Apalagi Sunan Kalijaga tidak memungut biaya kepada masyarakat yang ingin menyaksikan
pertunjukan wayangnya. Karena itu, semua orang bisa datang dan mendapatkan hiburan secara
gratis.

Sunan Kalijaga hanya meminta orang-orang yang datang untuk mengucapkan dua kalimat
syahadat sebagai ganti biaya tiket masuknya. Ini jelas lebih mudah bagi masyarakat daripada
mengeluarkan uang.

Akhirnya, masyarakat Jawa yang ketika itu menganut paham animisme, secara perlahan-lahan
mulai menerima ajaran yang disampaikan oleh Sunan Kalijaga.

Untuk memastikan masyarakat Jawa dapat menerima agama Islam secara perlahan, Sunan
Kalijaga bahkan menggabungkan naskah kuno dengan ajaran Islam ketika menggelar
pertunjukan wayangnya.

Beberapa naskah kuno yang sering dipentaskan diantaranya seperti Layang Kalimasada, Lakon
Dewa Ruci, Lakon Petruk menjadi Raja, dan sebagainya.

Tak hanya itu, dia juga menambahkan karakter baru seperti Bagong, Semar, Petruk, dan Gareng.
Sampai saat ini, keempat karakter tersebut  masih sangat populer di kalangan pecinta wayang.

Sunan Kalijaga tak pernah berhenti menggabungkan tradisi dan budaya dengan ajaran Islam.
Karena itu, dia memanfaatkan jenis kesenian lainnya untuk menjadi sarana berdakwah.
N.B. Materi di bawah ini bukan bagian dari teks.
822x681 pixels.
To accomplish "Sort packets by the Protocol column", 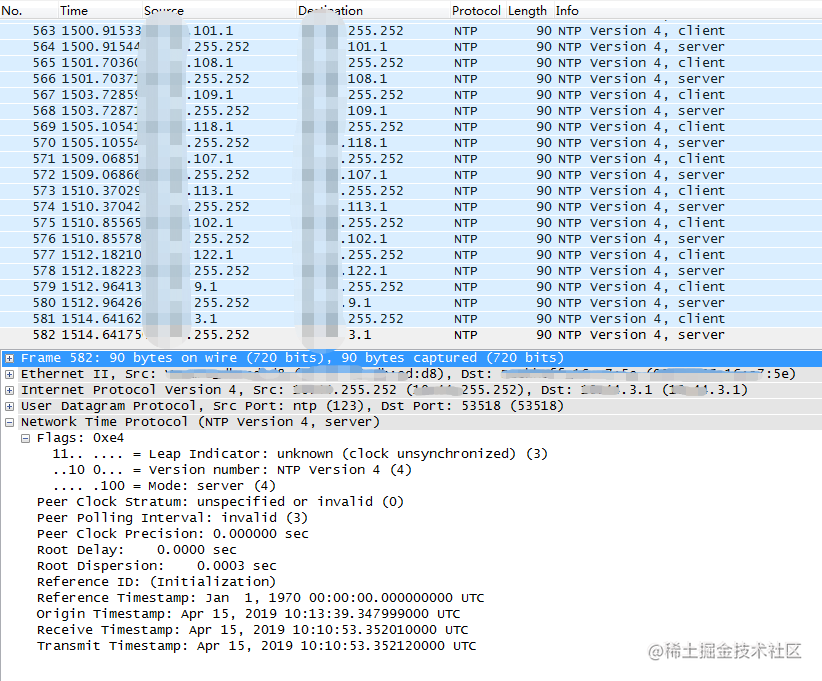I will coord(475,11).
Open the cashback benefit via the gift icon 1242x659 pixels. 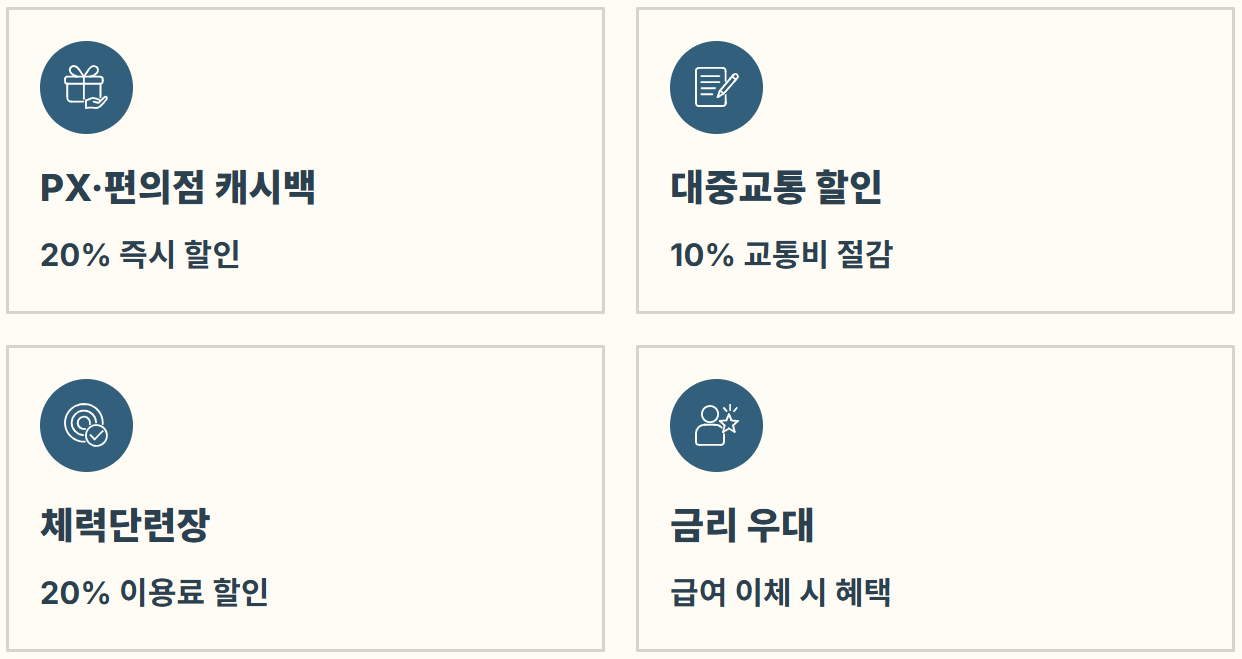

Seperti
tembang, topeng, pakaian untuk pergelaran kesenian dan yang lainnya.

Beberapa tembang ciptaan Sunan Kalijaga sampai sekarang masih sering dinyanyikan oleh
masyarakat Jawa, seperti temang ilir-ilir. Dalam tembang ini, tersirat makna bahwa manusia
diharapkan dapat bangkit dari kesedihan, berjuang untuk mendapatkan kebahagiaan, dan
mengumpulkan amal baik sebanyak mungkin.